MAS.S62 Interactive Machine Learning (0-12-0), H-Level
Instructor: Dr. W. Bradley Knox (principal), with Prof. Cynthia Breazeal


***If you did not receive an email on 9/5 about Piazza, etc., contact Brad Knox.***
Many applications of machine learning involve interactions with humans. Humans may provide input to a learning algorithm, including input in the form of labels, demonstrations, corrections, rankings, or evaluations. And they could give such input while observing the algorithm's outputs, potentially in the form of feedback, predictions, or demonstrations. Although humans are an integral part of the learning process, traditional machine learning systems used in these applications are agnostic to the fact that inputs/outputs are from/for humans. However, a growing community of researchers at the intersection of machine learning and human-computer interaction are making interaction with humans a central part of developing machine learning systems. These efforts include applying interaction design principles to machine learning systems, using human-subject testing to evaluate machine learning systems and inspire new methods, and changing the input and output channels of machine learning systems to better leverage human capabilities. This course focuses on interactive machine learning (IML), which I define to be machine learning with a human in the learning loop, observing the result of learning and providing input meant to improve the learning outcome.

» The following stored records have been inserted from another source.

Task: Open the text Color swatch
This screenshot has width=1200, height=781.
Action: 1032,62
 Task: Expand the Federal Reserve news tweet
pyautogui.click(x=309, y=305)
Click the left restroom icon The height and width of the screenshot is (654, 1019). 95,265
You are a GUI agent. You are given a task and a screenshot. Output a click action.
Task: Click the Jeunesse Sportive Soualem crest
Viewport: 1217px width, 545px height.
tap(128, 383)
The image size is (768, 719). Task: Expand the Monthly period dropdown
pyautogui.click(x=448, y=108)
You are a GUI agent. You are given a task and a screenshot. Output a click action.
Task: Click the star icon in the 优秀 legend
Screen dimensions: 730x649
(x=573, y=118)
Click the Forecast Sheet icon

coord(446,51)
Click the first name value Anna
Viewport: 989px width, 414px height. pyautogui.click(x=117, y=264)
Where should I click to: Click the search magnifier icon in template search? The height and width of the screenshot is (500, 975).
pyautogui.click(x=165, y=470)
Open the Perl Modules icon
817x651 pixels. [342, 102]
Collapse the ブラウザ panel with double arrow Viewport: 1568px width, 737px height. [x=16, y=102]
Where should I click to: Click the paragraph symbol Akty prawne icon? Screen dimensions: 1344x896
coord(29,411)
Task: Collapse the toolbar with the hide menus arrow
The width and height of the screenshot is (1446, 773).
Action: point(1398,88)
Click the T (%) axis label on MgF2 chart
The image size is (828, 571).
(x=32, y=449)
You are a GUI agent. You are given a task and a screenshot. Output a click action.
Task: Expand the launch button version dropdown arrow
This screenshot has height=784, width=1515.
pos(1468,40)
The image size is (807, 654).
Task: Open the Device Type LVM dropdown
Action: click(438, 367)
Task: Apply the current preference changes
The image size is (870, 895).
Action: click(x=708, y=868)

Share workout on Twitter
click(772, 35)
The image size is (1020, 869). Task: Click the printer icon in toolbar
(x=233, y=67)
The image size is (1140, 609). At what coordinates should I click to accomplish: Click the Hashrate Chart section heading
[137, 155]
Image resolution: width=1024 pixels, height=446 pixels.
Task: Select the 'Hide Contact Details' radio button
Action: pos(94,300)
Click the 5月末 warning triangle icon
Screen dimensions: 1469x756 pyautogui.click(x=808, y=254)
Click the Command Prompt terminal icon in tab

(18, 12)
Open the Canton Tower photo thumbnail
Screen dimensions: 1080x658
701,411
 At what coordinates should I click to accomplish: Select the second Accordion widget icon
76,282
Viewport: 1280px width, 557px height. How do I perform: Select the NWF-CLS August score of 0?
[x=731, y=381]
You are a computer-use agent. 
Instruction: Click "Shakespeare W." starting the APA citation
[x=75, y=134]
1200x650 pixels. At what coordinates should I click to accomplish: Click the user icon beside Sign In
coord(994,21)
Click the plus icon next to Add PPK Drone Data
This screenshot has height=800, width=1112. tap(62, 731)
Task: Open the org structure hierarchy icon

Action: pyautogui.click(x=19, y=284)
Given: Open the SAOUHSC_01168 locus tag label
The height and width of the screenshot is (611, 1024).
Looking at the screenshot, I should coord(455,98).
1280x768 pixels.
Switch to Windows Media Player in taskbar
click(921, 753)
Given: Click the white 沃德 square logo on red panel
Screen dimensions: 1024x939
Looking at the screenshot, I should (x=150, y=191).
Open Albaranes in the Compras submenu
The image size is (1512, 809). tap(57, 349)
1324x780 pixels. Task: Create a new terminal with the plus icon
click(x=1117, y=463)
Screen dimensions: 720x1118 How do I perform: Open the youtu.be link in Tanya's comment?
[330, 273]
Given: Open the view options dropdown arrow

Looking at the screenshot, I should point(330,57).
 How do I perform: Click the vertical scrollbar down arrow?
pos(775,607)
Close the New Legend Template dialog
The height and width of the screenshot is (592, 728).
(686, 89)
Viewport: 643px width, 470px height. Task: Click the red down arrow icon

In this research-focused course, we will explore the motivation for interactive machine learning, create and analyze a range of simple interactive machine learning systems, and cover a breadth of specific interactive machine learning problems and approaches. Much of the course will be focused on building towards and executing a final research project that involves a machine learning algorithm with a human in the loop.

Course format: The course will consist of small hands-on projects and a final research project; guest lectures by researchers of interactive machine learning and related areas; student-written reviews and discussions on readings, some of which the class will choose; flipped classroom content and lecture when necessary; student presentations on explorations of available toolkits for machine learning, visualization, etc..


Prerequisites:
• A familiarity with machine learning. We will review many machine learning concepts, but this course is unlikely to teach the fundamentals of machine learning to someone who is unacquainted. Completing a MOOC course (e.g., on Coursera or EdX) on machine learning would provide sufficient background.
• Strong programming skills


Speakers confirmed so far:
• Nick Gillian (MIT)
• Rebecca Fiebrink (Princeton)
• Simone Stumpf (City University London)
• Krzysztof Gajos (Harvard)
• Ashish Kapoor (Microsoft Research)
• Joe Konstan (Univ. of Minnesota)
• Henry Lieberman (MIT)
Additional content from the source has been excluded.